Why do feminists eat so much pussy? to get the taste of dick out of their mouths does it cycle now you stupid bitches
Stephen Hawkins and his wife Siri’s favourite place to eat is meals on wheels😂
What is the difference between eating a baby and a doughnut
Babies are healthier
A fly is 6 inches above water and a fish sees it and it leaps out and gets the fly then a bear garbs the fish and eats it, then a hunter shot the bear and a mouse saw some crackers and then leaped on the cracker and ate it then a cat runs down to get the mouse trips and falls into the water and that’s the story of how six inches can get a pussy wet.
What does Jonathan Davis eat for breakfast?
How do you eat a meat?
- you steak it in your mouth
What do you call a guy with a big dick that likes to eat fish?
Long John Silvers or Captain D
What’s the worst part about eating vegetables? Putting them back in the wheelchair.
how do u properly eat a vegetable you tip over the wheel chair
What’s the worst thing about eating a vegetable? The wheelchair.
A father and son duo are sitting at a table, eating breakfast. The father looks at the child and says “I’m hungry” The child looks at the father and replies “Hi hungry, I’m son” the father calls his father and asks why he was named Hungry.
Yo mama so fat that Hannibal Lector couldn’t eat her up
What does a Tusken Raider eat after his meal?
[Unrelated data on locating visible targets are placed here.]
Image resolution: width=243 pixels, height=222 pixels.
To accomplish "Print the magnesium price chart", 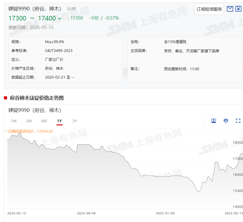I will (x=226, y=121).
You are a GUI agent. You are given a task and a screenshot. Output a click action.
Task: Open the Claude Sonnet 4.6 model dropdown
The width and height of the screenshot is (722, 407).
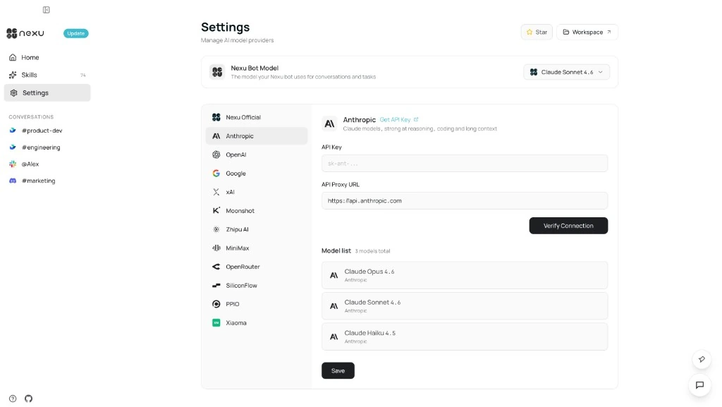point(567,71)
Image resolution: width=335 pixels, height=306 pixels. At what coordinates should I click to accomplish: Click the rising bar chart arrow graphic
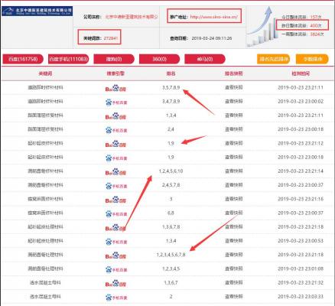(x=262, y=27)
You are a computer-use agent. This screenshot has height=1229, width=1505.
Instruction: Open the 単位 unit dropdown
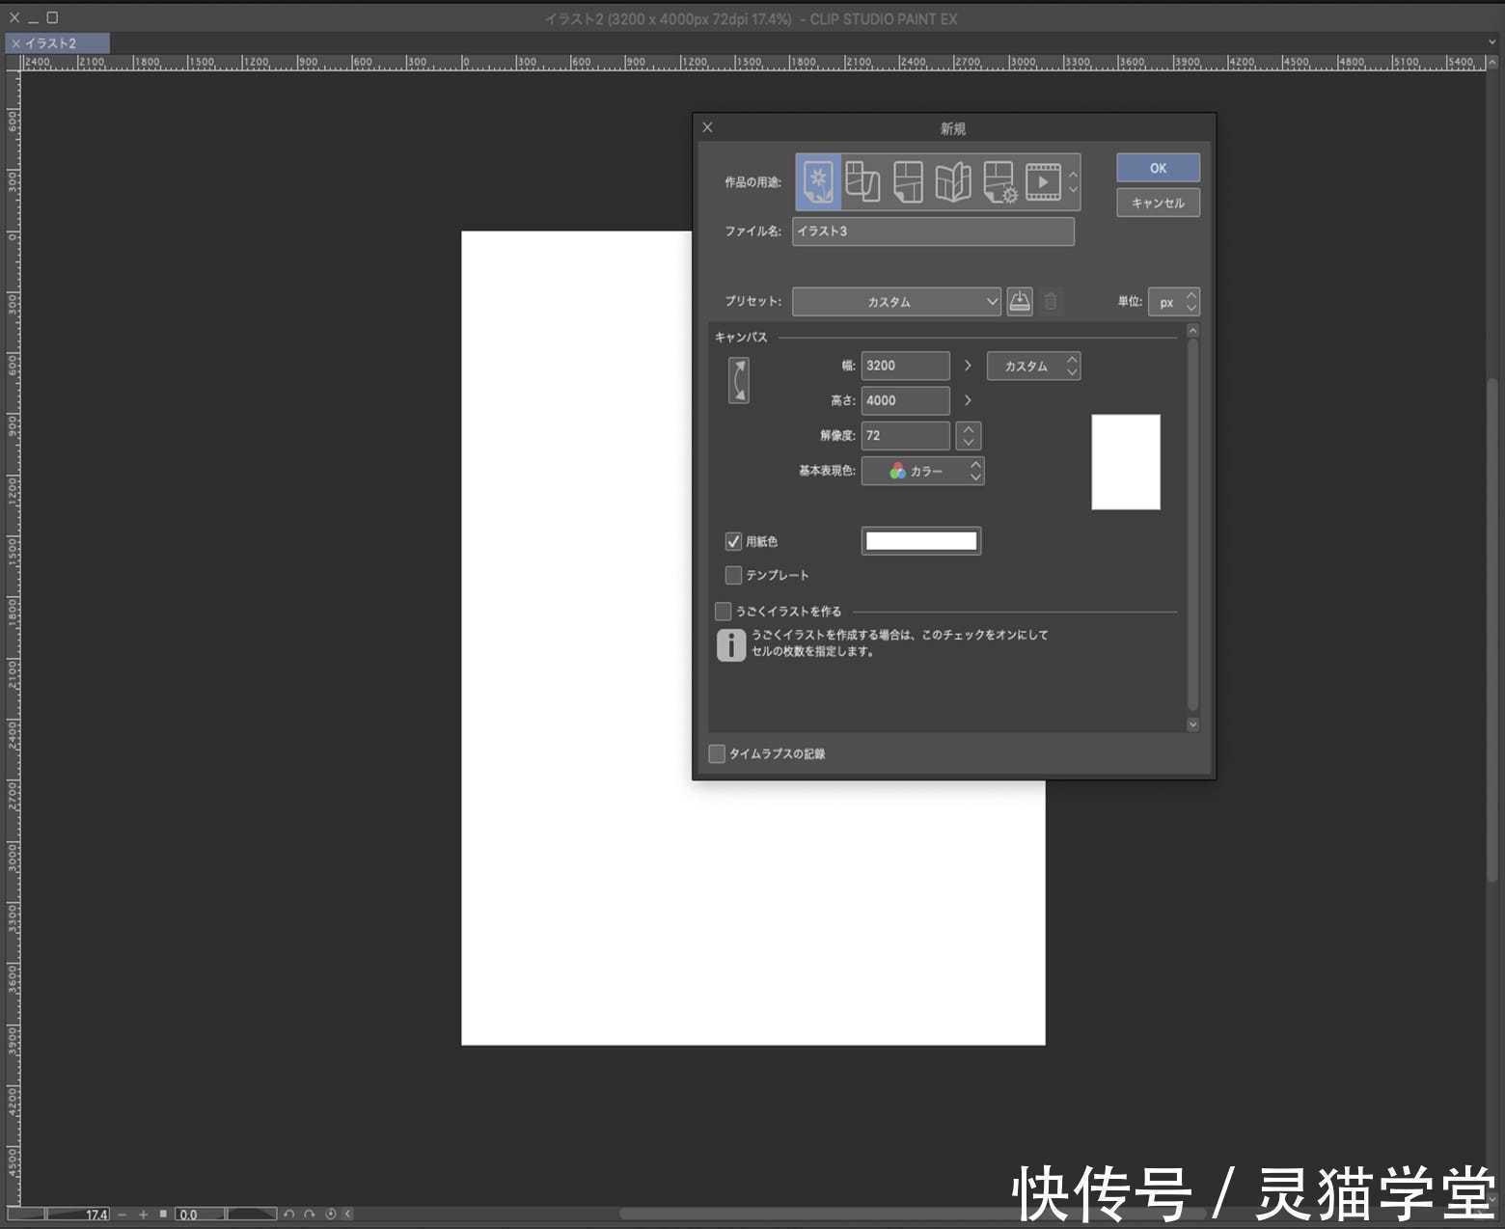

Some Desert!
why does my mum eat carrots?
what is the best part about eating cake? your mom.
YO MAMMA EAT TO MUCH THAT SEE THEW UP A THOUSEND TIMES AND SAID HELP ME SON
What is the best Christmas present ever? A broken drum! You just can’t beat it! What do you call an angry reindeer? RUDE-olph! What is Santa’s favourite breakfast? SnowFLAKES! What do you get if you eat Christmas decorations? Tinsel-itis!
What do penguins 🐧 eat for lunch?
What do squirrels eat? Nuts 🥜
What’s The Difference Between Boogers And Broccoli? Kids Won’t Eat The Broccoli.